Sandwich-Shell Structured CoMn2O4/C Hollow Nanospheres for Performance-Enhanced Sodium-Ion Hybrid Supercapacitor

Sodium hybrid supercapacitors (Na-HSCs) are regarded as one promising electrochemical energy storage device, because of the low price of sodium, prolonged life cycle, and high-energy/power density. Nonetheless, the imparity between the fast capacitive reactions at cathode and the sluggish Faradaic reactions at the anode leads to an imbalance in the electrochemical reaction kinetics, limiting the development of Na-HSCs. Therefore, it is urgent to develop suitable anode materials for performance-enhanced Na-HSCs. Herein, sandwich-shell-structured CoMn2O4/C hollow spheres are synthesized by a facile hydrothermal reaction and subsequent calcination, where mesoporous carbon hollow spheres (CHSs) serve as nonsacrificial hard templates. CHSs with numerous mesoporous channels are beneficial for the penetration of reactant ions.

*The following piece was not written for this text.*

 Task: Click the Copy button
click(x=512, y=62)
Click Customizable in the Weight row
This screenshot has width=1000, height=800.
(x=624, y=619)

Therefore, CoMn2O4 nanosheets are successfully deposited on the inner and outer surfaces of CHSs, generating sandwich-shell-structured CoMn2O4/C hollow spheres. Benefiting from the unique design, CoMn2O4/C HSs exhibit excellent sodium storage performance, including a high-specific capacity of 290 mAh g(-1) at 0.1 A g(-1) and prolonged cycling durability. A Na-HSC assembled by CoMn2O4/C HSs anode and activated carbon cathode exhibits a high-energy density (265 Wh kg(-1)) and a wide-operating voltage range (0.01-4.0 V).

Automated summary

The development of sodium hybrid supercapacitors is hindered by the imbalance in reaction rates between the anode and cathode, emphasizing the importance of suitable anode materials for enhanced performance. The sandwich-shell-structured CoMn2O4/C hollow spheres show excellent sodium storage performance with high specific capacity and prolonged cycling durability. A Na-HSC assembled with CoMn2O4/C HSs anode and activated carbon cathode demonstrates high energy density and wide-operating voltage range.